Однако в штабной игре всего не предусмотришь. Новый доклад сигнальщика: «Справа шесть „фоккеров”!» — означал, что, спасаясь от бомб, «охотник» неизбежно попадал под пулеметно-пушечный удар штурмующих истребителей. Выра украдкой взглянул на комдива. Тот раздраженно ткнул перстом вверх, но энергичный жест трудно было понять. И вдруг обе группы атакующих самолетов смешали строй.
— Ха! — опустил Терский свой бинокль. — Весьма кстати. Здоровая реакция на радиокритику...
Флотские самолеты разили в упор. Противник бросил на них «мессеры», и всё смешалось растревоженным птичьим базаром. Поди разберись, у кого на крыльях красные звезды, у кого чёрные кресты, кто горит, кто стреляет, где бой на виражах, а где опасный прорыв к транспортным судам. Катера ныряли в дым, выскакивали обратно, огрызаясь пушками и пулеметами, лавировали меж всплесков, которые замирали на миг заиндевелыми кронами, стеклянно вспыхивающими изнутри.
Когда ухнул в воду ещё один истребитель противника, на катере то ли от близкого взрыва, то ли от всеобщего восторга поперхнулись моторы. И лейтенант Выра понял, что этот самолет, как и предыдущий, принят командой на собственный счет. Но можно ли в эдакой завирюхе утверждать это наверняка? И как докажешь? Правда, звездочка с цифрой «два», накрашенная на ходовой рубке, принесла бы уверенность команде, крайне важную для неё. Но претендентов найдется предостаточно. Впрочем, решающим, как всегда, будет слово начальства.

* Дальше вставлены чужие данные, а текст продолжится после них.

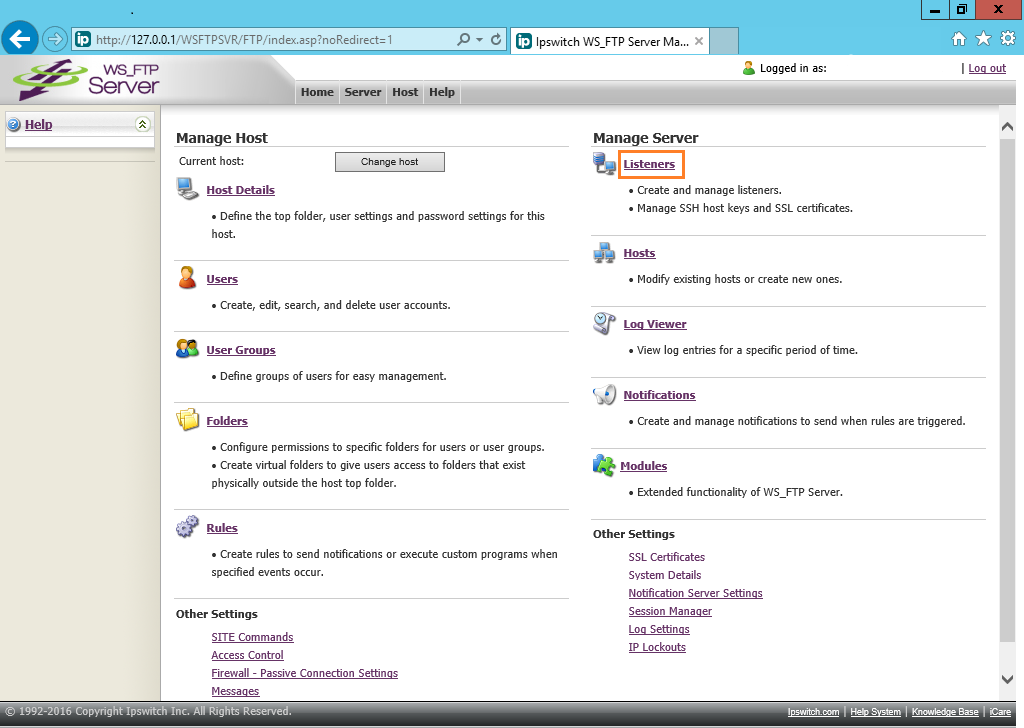Open the Host menu

(405, 92)
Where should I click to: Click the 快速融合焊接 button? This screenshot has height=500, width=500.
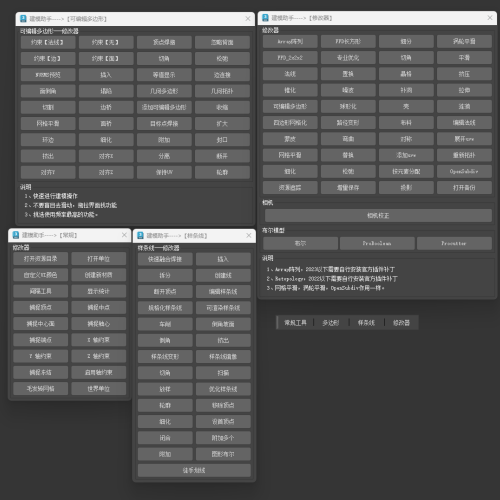pos(165,259)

Капитан второго ранга Терский ничего по сему поводу не сказал, хотя успевал следить за перипетиями схватки, отлично различая, кто есть кто, не упускал моменты огневых налетов артиллерии, едко одергивал подчиненных командиров, которые, увлекшись боем, отрывались от охраняемых судов. Дрифтер-бот был повреждён прямым попаданием в машину, потерял ход, но остался на плаву.

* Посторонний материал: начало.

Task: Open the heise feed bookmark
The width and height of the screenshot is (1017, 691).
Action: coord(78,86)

— Кормщика облаять малым загибом, — распоряжался комдив. — Вонючей рыбнице заткнуть дыру и взять на буксир.
Кто спорит, разрядка нужна, и смех снимает перенапряжение. Но Терский казался спесивым, и это злило Выру. Лейтенант подчеркнуто держался официальных рамок, а комдив, наоборот, стал ещё разговорчивее и перешел на «ты».